The present application discloses methods and systems for treating petroleum feedstock. More specifically, the present disclosure relates to treating organic acids (including naphthenic acids) in high TAN petroleum feedstock followed by treatment with alkali metals to remove sulfur and optionally heavy metals. In some embodiments, the present application discloses methods and systems for thermally treating a liquid high TAN petroleum feedstock at a temperature high enough and at a pressure sufficient to decompose carboxylic acid groups of the organic acids while minimizing any fraction of the feedstock from leaving the liquid phase. In other embodiments, the thermal pretreatment of the petroleum feedstock can lower or eliminate the amount of organic or naphthenic acids in the petroleum feedstock, thereby requiring less alkali metal for further processing and lessening the amount of naphthenate salts that must be removed. In yet other embodiments, a high TAN petroleum feedstock can be pretreated with water and oxides or hydroxides of alkaline earth elements to generate alkaline earth carboxylates or naphthenates before treatment with alkali metal for desulfurization and demetallization. In some embodiments, high TAN petroleum feedstock can be pretreated with water and a stoichiometric excess of oxides or hydroxides of alkaline earth elements to generate alkaline earth carboxylates or naphthenates, dewatered, heated to form ketones, the ketones removed, and treated with alkali metal. In other embodiments, the ketone formation and the alkali metal treatment can be carried out at the same time in a single reactor vessel. In yet other embodiments, the alkali metals and/or the alkaline earth oxides or hydroxides can be regenerated.

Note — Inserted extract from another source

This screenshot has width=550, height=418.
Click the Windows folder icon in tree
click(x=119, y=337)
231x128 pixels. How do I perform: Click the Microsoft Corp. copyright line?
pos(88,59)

In some embodiments the present application discloses methods and systems for treating petroleum feedstock containing contaminants. In some embodiments, contaminants can comprise one or more of organic acids, carboxylic acids, naphthenic acids, sulfur, or heavy metals. In some embodiments, treating the petroleum feedstock can comprise removing one or more contaminants from the petroleum feedstock. In other embodiments, treating the feedstock can comprise lowering the levels of one or more contaminants to levels sufficient for further petroleum processing. In yet other embodiments, treating the petroleum feedstock can comprise lowering the TAN values to sufficient levels to lessen corrosion during further processing of the petroleum feedstock.

In some embodiments, contaminants in petroleum feedstock can comprise sulfur, sulfur compounds and/or sulfur containing molecules and complexes. In other embodiments, sulfur contaminants can comprise organic sulfur compounds, thiols, thiophenes, organic sulfides, and/or organic disulfides. In yet other embodiments, sulfur contaminants can include benzothiophenes and dibenzothiophenes.

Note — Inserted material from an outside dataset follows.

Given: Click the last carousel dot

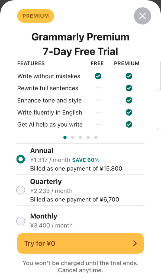Looking at the screenshot, I should 96,137.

In some embodiments, heavy metal contaminants can comprise any metal that interferes with any further processing or use of the petroleum feedstock. In other embodiments, heavy metal contaminants can comprise heavy metals such as nickel and vanadium. In yet other embodiments, heavy metal contaminants can comprise iron, arsenic, and vanadium. In some embodiments, heavy metal contaminants in petroleum feedstock can comprise nickel, vanadium, copper, cadmium, lead, chromium, iron, cobalt, cadmium, zinc, and mercury.

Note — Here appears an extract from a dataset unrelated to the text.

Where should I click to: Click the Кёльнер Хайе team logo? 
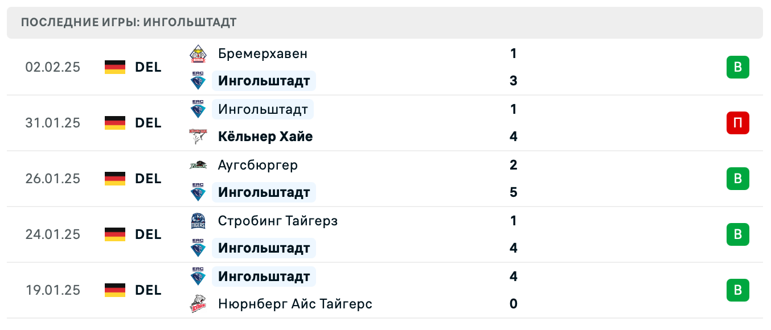[198, 137]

In some embodiments petroleum feedstock can comprise high TAN petroleum feedstock. In other embodiments, petroleum feedstock can comprise shale oil, bitumen, heavy oils, heavy crudes, and other similar materials. In yet other embodiments, petroleum feedstock can comprise shale oils such as those found in the Green River Formation. In some embodiments, petroleum feedstock can comprise bitumens such as those found in Alberta, Canada. In other embodiments, petroleum feedstock can comprise heavy oils such as those found in Venezuela. In yet other embodiments, petroleum feedstock can comprise bitumens such as Athabasca bitumen found in Northern Alberta, Canada.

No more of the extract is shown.